## DIRECTIONS
Each line with the word "مايو" must appear in the answer, copied from the records.

## RECORD SET
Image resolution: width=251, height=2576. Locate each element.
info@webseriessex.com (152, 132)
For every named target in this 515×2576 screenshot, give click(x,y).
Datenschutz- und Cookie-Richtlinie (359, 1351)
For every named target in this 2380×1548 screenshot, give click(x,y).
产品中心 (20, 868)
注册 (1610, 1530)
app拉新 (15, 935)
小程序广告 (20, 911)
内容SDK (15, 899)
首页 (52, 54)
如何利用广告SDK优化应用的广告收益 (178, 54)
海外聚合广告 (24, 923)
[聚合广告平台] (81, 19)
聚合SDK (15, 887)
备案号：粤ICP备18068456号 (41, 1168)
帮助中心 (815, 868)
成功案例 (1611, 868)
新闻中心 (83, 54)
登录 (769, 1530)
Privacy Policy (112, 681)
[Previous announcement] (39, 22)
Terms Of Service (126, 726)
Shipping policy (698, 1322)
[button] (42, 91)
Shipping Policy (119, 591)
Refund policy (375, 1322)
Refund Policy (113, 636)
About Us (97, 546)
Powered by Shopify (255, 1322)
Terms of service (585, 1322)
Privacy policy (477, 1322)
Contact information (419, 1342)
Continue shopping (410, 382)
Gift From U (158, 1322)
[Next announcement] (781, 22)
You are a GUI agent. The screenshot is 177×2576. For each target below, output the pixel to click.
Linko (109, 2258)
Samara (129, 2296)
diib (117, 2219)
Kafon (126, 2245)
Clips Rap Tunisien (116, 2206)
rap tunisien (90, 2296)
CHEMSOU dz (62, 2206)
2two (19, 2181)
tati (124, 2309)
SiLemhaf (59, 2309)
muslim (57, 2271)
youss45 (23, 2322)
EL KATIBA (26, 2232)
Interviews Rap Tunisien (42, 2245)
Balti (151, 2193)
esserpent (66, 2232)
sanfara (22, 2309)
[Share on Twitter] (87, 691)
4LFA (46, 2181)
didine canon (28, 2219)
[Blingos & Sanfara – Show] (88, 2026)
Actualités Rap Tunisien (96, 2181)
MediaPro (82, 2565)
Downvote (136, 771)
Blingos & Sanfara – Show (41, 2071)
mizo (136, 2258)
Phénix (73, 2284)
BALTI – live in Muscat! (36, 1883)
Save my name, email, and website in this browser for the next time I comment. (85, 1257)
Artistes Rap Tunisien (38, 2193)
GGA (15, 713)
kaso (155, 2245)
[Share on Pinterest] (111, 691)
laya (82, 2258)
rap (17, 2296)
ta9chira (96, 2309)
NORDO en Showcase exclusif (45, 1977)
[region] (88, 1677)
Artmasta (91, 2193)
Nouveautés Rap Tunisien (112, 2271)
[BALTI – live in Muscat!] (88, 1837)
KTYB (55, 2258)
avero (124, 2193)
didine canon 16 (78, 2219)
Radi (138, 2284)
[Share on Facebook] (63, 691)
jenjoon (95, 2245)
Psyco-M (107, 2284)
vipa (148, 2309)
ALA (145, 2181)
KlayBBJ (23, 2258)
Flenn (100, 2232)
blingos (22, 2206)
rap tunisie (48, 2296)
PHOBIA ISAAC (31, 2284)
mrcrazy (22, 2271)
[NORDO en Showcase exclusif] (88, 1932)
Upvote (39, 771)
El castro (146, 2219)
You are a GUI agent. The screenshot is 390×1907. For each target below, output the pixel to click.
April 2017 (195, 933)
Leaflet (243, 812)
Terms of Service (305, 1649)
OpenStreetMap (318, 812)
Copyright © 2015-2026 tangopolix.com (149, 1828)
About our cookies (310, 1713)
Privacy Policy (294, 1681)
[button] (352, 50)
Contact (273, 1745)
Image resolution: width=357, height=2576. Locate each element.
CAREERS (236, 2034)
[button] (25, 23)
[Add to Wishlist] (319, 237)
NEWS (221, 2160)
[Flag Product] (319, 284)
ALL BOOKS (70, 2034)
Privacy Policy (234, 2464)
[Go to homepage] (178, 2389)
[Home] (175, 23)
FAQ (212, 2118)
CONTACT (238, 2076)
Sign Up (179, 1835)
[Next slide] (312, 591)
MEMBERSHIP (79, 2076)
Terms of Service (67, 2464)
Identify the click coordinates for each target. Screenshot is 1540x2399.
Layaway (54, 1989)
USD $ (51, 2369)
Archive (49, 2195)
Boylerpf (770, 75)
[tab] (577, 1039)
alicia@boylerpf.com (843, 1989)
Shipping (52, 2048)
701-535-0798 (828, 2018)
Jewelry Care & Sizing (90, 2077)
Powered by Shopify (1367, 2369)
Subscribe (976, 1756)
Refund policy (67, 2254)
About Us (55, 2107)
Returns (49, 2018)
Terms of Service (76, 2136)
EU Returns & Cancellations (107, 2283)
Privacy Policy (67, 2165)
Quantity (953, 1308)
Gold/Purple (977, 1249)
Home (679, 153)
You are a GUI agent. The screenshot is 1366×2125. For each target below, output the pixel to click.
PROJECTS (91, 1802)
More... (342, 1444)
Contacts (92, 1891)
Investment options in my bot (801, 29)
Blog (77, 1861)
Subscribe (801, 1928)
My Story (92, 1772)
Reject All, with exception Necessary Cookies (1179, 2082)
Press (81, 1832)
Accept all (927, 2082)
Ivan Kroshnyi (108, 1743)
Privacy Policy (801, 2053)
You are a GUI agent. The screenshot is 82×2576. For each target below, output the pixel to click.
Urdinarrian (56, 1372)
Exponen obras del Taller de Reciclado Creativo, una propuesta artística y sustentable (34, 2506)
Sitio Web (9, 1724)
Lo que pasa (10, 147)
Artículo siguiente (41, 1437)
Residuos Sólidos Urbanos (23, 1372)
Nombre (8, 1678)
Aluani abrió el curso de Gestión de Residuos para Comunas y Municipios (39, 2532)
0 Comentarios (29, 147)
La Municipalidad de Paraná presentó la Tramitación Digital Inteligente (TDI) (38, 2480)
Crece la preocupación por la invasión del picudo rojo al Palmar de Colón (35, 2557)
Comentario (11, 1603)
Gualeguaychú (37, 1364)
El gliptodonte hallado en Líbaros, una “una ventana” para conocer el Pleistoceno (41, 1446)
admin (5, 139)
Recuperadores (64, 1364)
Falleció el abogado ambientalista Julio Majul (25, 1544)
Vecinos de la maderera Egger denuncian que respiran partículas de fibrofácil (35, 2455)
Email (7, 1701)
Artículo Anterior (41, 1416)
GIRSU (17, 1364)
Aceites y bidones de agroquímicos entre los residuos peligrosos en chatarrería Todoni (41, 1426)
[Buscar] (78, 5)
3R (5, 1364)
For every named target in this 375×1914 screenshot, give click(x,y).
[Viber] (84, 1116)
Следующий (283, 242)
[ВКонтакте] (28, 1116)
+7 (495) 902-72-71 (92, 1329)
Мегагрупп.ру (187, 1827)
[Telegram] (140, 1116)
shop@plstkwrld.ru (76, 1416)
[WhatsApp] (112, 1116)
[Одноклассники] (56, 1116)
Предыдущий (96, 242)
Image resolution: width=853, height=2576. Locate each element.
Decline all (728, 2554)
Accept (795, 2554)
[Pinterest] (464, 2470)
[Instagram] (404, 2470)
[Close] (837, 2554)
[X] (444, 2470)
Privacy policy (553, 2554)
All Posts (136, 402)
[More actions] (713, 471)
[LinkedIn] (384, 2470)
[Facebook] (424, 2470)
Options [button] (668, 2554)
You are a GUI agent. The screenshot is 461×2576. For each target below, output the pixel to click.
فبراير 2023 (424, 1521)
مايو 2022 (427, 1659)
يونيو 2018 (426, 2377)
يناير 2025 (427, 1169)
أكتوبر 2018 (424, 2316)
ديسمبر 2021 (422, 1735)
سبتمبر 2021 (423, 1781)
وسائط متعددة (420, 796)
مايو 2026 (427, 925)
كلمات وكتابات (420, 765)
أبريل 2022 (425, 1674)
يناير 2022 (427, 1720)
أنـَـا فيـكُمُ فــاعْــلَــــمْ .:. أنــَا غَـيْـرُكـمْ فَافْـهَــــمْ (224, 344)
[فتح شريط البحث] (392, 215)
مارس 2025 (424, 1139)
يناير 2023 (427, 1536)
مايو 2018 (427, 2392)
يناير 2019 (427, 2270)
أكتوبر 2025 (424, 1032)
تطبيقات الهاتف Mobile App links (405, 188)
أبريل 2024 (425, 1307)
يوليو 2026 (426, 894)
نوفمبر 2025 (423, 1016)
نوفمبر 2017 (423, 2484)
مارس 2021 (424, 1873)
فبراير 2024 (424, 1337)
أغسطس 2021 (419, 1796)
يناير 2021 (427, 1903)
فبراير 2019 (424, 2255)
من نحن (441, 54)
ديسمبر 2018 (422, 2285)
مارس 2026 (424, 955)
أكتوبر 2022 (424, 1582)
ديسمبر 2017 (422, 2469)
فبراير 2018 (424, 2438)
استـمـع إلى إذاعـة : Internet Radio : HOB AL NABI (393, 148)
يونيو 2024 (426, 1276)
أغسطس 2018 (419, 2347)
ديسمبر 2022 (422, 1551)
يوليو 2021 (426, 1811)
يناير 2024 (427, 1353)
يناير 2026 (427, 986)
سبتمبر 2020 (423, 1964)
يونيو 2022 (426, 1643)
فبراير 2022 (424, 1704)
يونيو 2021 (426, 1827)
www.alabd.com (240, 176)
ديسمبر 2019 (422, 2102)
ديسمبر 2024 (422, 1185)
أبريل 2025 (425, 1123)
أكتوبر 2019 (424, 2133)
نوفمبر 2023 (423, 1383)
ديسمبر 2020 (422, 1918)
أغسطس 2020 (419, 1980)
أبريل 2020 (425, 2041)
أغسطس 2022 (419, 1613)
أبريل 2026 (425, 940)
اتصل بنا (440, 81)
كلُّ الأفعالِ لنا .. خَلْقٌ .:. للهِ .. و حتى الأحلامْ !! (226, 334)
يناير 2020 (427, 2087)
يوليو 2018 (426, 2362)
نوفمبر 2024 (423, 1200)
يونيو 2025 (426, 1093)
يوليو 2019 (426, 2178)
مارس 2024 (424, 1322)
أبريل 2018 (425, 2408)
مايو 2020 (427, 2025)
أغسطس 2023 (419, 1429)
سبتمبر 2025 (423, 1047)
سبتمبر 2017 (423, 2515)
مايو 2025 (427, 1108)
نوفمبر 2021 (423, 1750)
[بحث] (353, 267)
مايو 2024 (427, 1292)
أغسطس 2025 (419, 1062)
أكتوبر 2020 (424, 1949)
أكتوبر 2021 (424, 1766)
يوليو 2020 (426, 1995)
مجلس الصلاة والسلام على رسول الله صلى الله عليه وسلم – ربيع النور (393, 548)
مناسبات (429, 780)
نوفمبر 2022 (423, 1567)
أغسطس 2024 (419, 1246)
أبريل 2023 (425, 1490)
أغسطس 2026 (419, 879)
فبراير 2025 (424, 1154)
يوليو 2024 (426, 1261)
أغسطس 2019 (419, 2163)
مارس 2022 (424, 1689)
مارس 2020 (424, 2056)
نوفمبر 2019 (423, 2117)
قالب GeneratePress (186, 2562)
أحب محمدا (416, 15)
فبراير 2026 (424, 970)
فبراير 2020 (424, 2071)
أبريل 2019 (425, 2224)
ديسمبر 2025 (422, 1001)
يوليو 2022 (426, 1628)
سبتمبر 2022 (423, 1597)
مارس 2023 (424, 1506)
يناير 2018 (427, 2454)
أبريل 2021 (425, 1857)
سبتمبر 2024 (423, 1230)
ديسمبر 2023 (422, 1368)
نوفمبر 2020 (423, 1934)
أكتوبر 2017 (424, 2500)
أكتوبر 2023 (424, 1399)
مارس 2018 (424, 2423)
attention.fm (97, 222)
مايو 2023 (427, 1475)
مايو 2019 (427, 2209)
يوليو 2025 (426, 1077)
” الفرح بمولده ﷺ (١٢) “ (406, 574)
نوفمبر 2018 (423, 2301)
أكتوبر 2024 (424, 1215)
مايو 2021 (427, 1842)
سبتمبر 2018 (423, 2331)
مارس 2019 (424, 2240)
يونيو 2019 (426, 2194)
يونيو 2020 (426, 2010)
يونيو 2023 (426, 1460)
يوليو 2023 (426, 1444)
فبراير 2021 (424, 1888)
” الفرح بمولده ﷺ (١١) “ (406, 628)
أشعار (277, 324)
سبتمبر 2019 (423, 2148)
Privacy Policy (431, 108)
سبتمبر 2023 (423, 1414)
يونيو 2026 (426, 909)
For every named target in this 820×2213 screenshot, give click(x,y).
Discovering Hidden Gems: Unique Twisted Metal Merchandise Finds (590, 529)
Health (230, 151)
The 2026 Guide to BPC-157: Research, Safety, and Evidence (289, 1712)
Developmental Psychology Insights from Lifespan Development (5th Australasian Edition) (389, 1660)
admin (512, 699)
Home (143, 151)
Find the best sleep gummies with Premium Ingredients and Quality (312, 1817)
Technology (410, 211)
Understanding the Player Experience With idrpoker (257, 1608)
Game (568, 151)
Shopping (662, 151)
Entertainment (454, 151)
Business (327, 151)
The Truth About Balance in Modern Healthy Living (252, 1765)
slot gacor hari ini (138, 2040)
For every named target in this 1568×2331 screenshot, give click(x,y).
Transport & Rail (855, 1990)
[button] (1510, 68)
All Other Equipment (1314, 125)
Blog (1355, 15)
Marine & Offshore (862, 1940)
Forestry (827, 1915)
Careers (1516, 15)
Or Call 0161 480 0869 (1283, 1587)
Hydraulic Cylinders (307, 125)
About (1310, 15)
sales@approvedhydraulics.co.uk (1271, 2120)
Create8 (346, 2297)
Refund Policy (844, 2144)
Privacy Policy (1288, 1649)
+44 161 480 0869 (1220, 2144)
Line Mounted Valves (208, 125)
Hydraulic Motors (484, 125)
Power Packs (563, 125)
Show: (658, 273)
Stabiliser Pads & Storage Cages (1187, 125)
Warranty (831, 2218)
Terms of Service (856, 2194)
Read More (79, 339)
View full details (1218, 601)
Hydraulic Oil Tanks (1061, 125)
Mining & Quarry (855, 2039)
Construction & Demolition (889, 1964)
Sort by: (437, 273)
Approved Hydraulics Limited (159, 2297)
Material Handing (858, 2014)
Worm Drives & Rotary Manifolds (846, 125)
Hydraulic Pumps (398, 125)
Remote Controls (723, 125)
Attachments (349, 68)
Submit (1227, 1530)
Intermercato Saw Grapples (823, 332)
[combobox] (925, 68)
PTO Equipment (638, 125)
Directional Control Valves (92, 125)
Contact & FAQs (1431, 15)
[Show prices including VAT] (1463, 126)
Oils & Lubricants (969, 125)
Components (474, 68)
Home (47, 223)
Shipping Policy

## TASK SOLUTION
مايو 2022 (427, 1659)
مايو 2026 (427, 925)
مايو 2018 (427, 2392)
مايو 2020 (427, 2025)
مايو 2025 (427, 1108)
مايو 2024 (427, 1292)
مايو 2023 (427, 1475)
مايو 2019 (427, 2209)
مايو 2021 (427, 1842)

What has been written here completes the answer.